While Wright asserts that critical thinking skills may be employed in most academic subjects, his experience and examples focus primarily upon the field of social studies. And here we encounter another level of controversy. Some in the discipline of history assert that the social studies are too present minded and expect too little from children. Indeed, many of the sample lessons provided by Wright deal with such issues as what makes a good friend or what to do about garbage. Groups in the United Sates such as the National Council for History Education maintain that young learners are capable of historical understanding and that the social studies approach is ahistorical and lacking substance or context. But in many ways this debate between history and the social studies is a tempest in a teapot; for the critical thinking approach fits well into the history classroom.

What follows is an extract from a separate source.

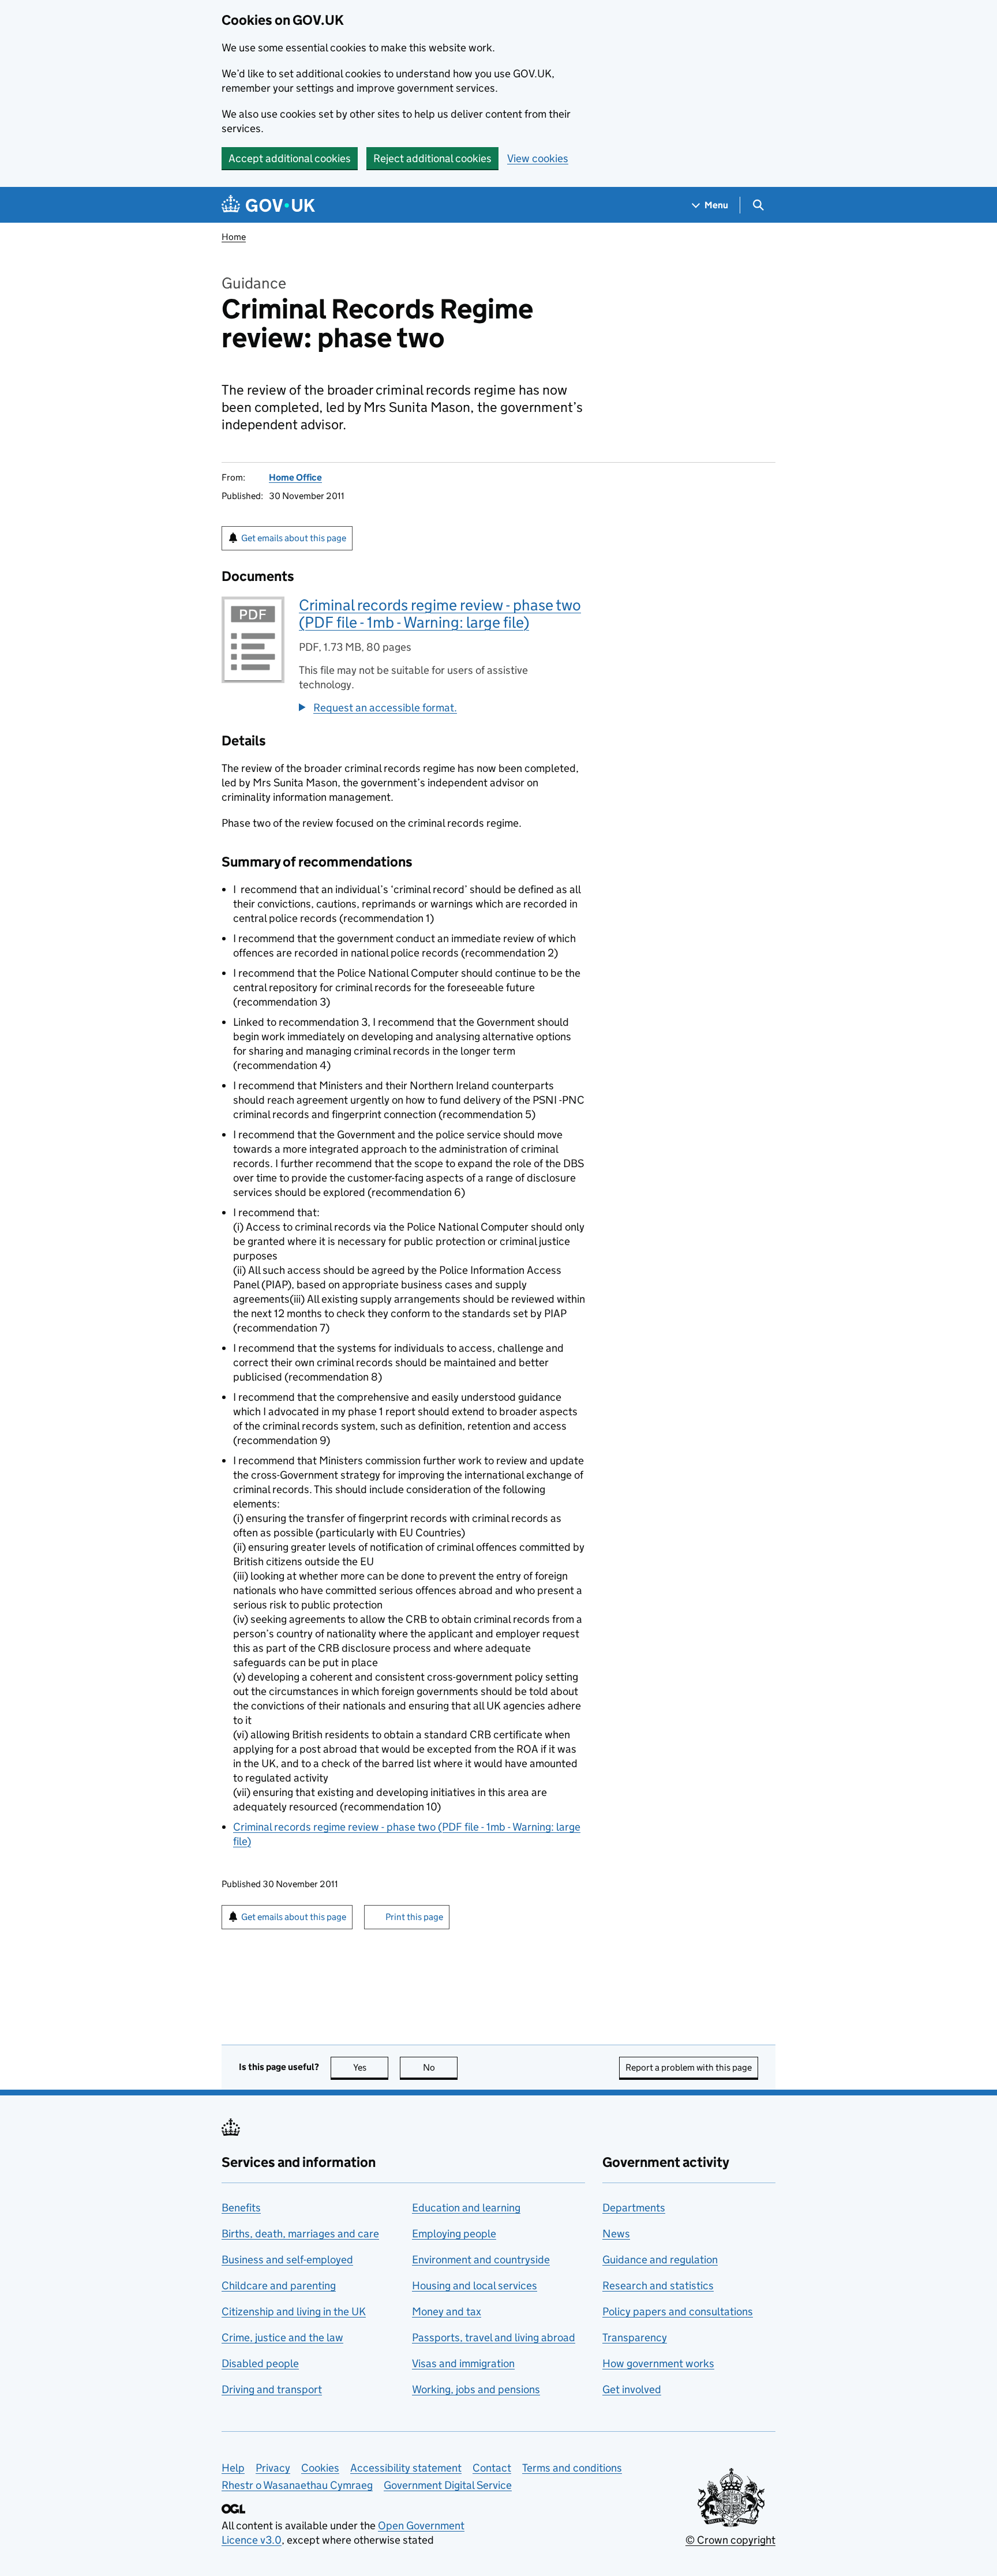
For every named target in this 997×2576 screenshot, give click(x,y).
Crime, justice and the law (282, 2337)
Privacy (273, 2467)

In evaluating a primary document or actions taken in the past, the skills of analyzing which argument is best supported still applies. And this works just as well for a classroom mock trial as a more traditional research paper. Was John Brown a terrorist who murdered innocent people or was he a freedom fighter against the tyranny of slavery? Or is reality too complex for such bipolar thinking? The key point is that critical thinking provides an approach to historical inquiry which accounts for the complexity of the past and demonstrates how the past may shed light upon the present.
Those who may really challenge the critical thinking approach are individuals and groups who assert that history should simply be about patriotism and indoctrination rather than the questioning of ideas and even values. Some argue that in the age of terrorism our children might learn to unquestionably embrace Western Civilization against threats from alien ideologies. Yet, as fewer and fewer media conglomerates control mainstream access to information, real security flows from an electorate trained to critically evaluate ideas and resist political or corporate manipulation.
Thus, as usual, teachers are on the front lines of dealing with a complex world. Critical thinking should make this heavy responsibility a little less onerous; for teachers who embrace critical thinking techniques are not authority figures who must always provide the right answer. Instead, the teacher is an intelligent guide working alongside the students to develop and foster the tools necessary to make critical distinctions.
Wright’s book is both inspirational and practical. His ideas may be applied to the university as well as the elementary school classroom. The inclusion of sample lesson plans and a bibliography, complete with appropriate web sites, make Is That Right? a volume which should find a place on most teachers’ bookshelves. More than just a teaching tool, critical thinking is essential to the preservation of a democratic ethos.
Ron Briley – Sandia Preparatory School. Albuquerque, New Mexico.